» What is required
How many lines in the material below contain the string "This"? Case counts. Reply with the number alone.

» Data supplied
....

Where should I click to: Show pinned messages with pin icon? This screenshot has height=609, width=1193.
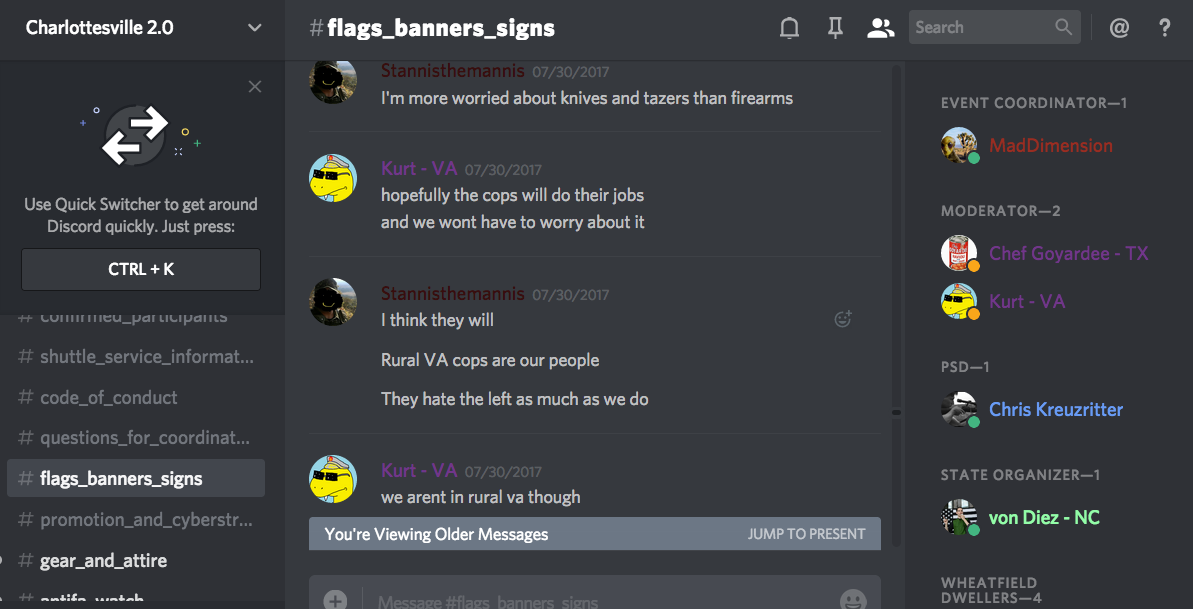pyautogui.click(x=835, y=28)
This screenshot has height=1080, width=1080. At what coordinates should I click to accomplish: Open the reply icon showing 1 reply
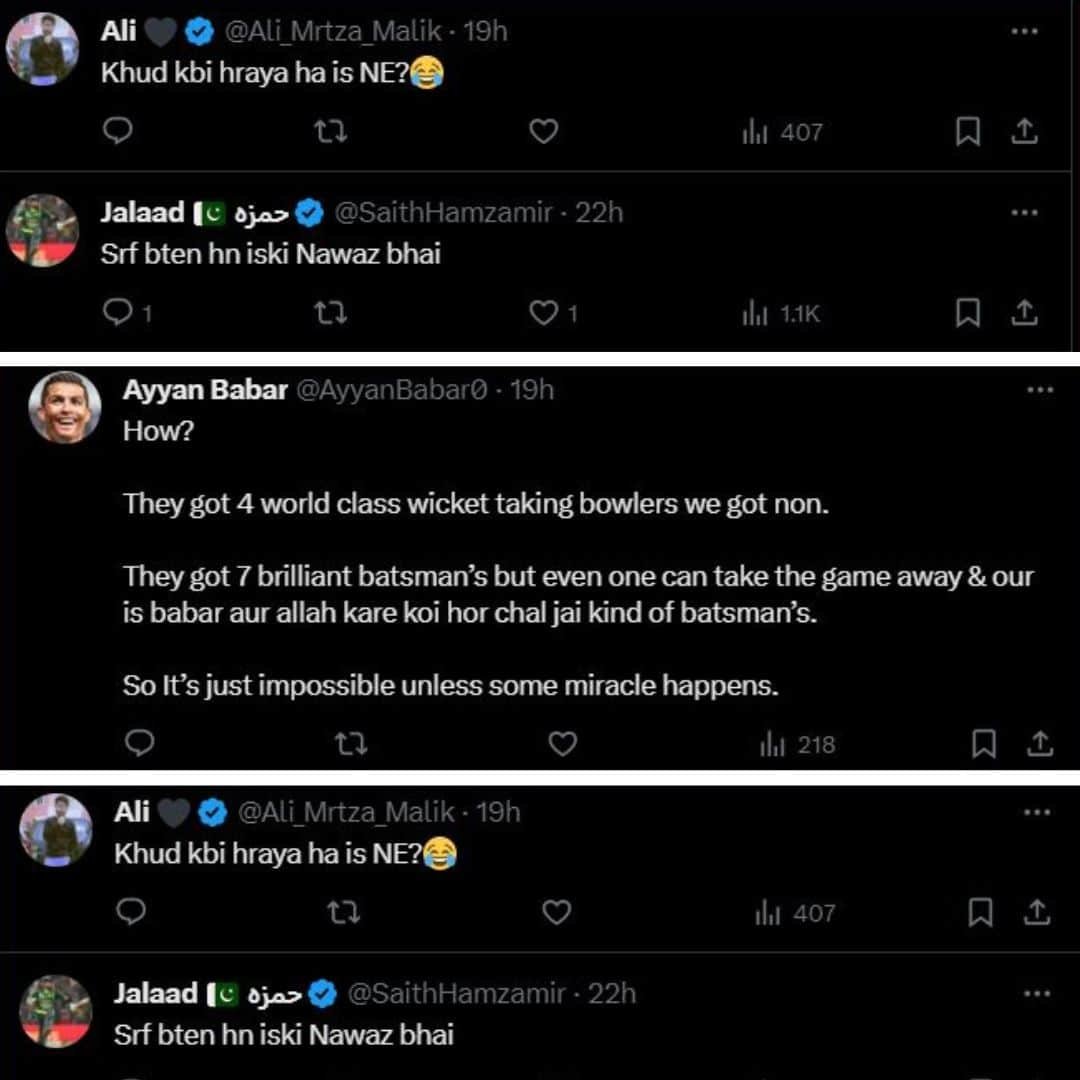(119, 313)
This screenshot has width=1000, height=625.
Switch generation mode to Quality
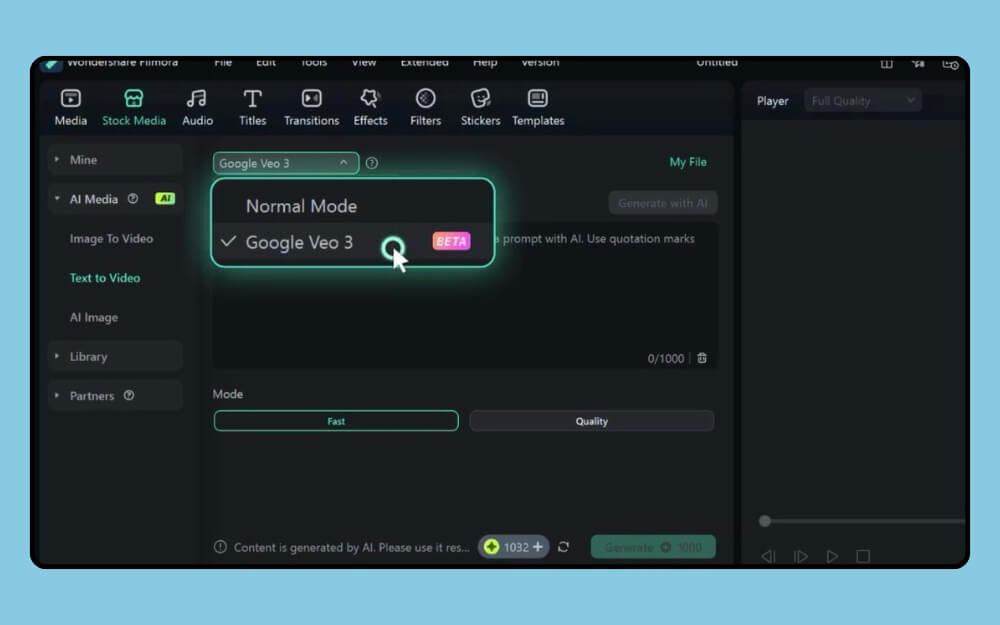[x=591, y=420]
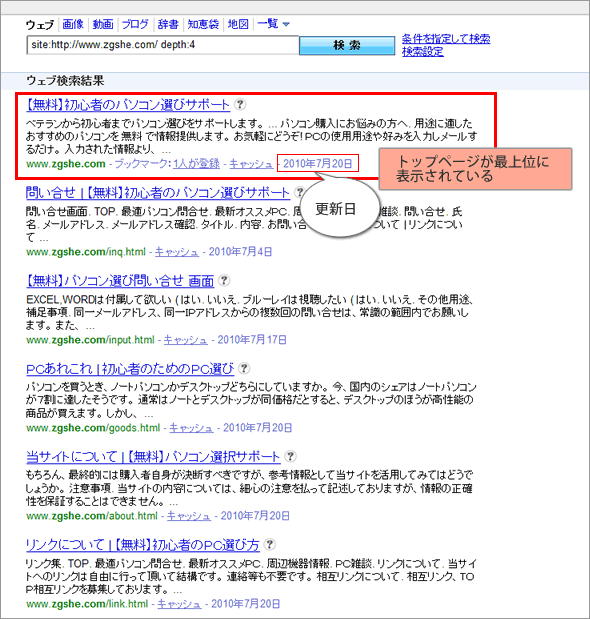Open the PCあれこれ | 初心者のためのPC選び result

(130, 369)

....

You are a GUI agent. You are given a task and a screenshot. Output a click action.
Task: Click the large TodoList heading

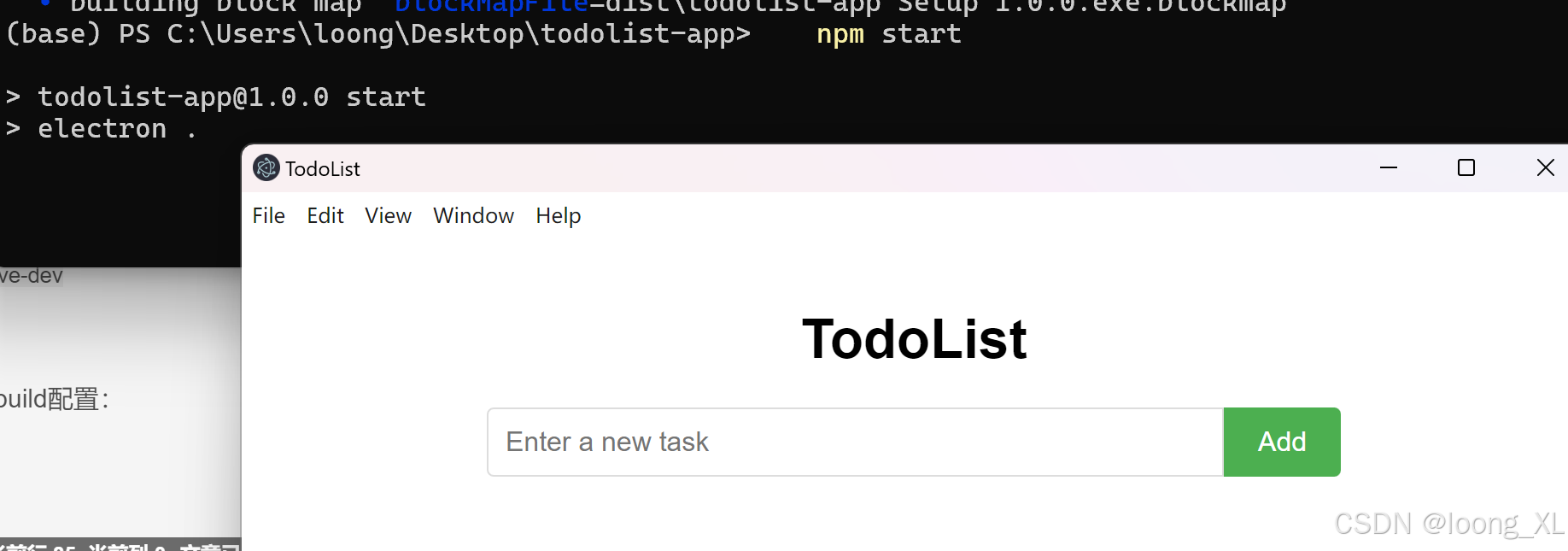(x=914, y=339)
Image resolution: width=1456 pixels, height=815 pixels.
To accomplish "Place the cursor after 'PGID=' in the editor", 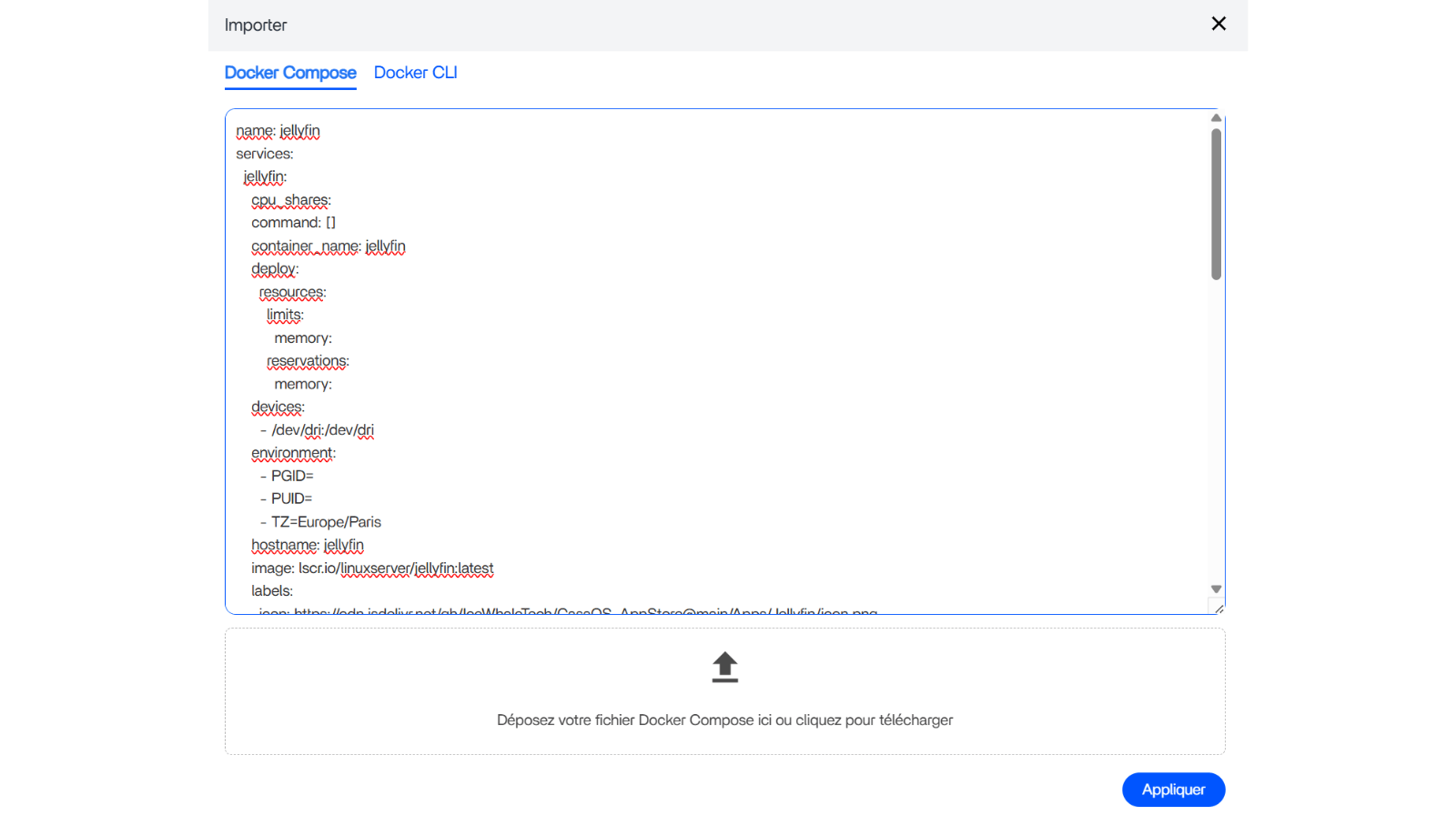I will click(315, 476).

....

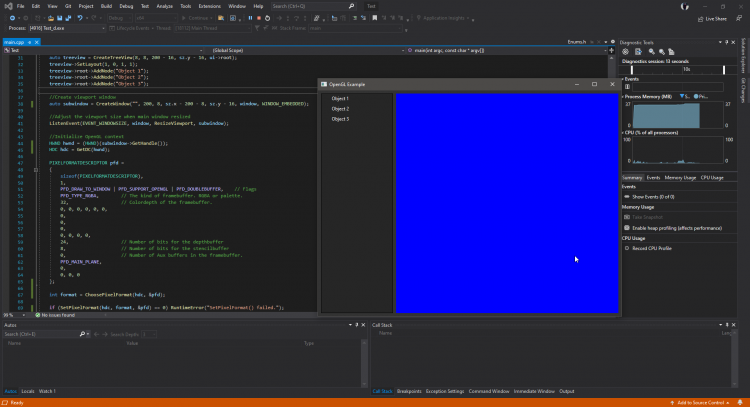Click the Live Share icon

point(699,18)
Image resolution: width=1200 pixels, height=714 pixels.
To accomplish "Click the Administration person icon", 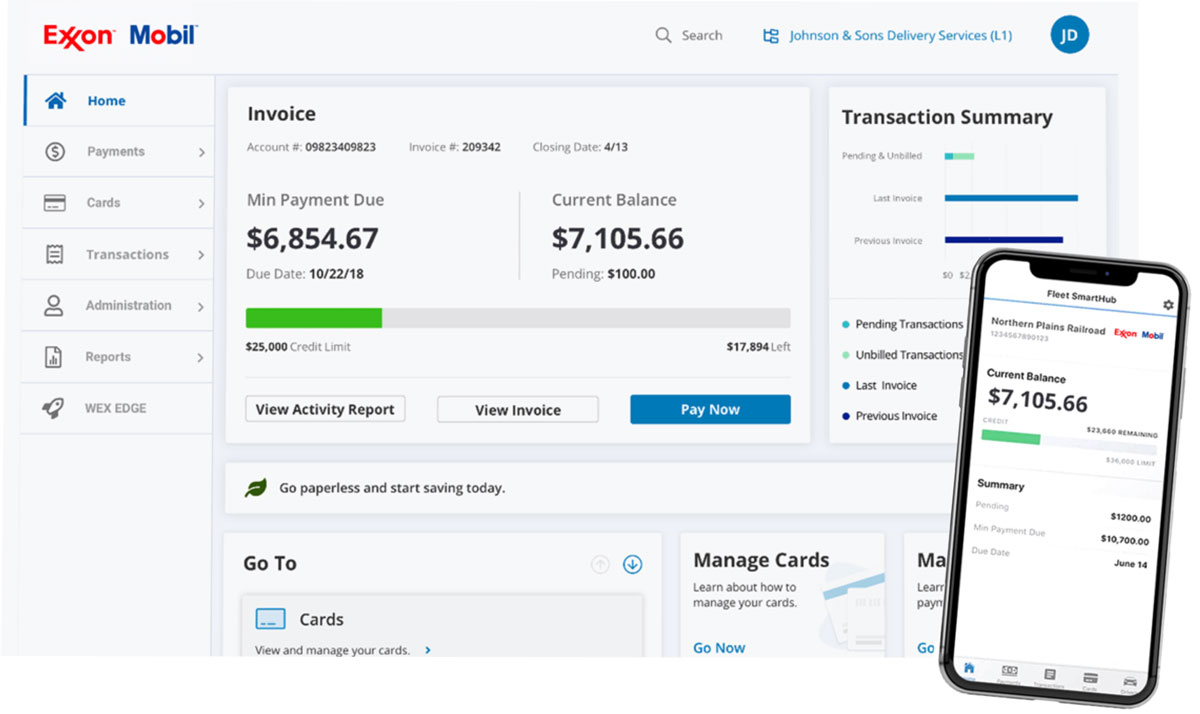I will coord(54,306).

....

» Correct output
3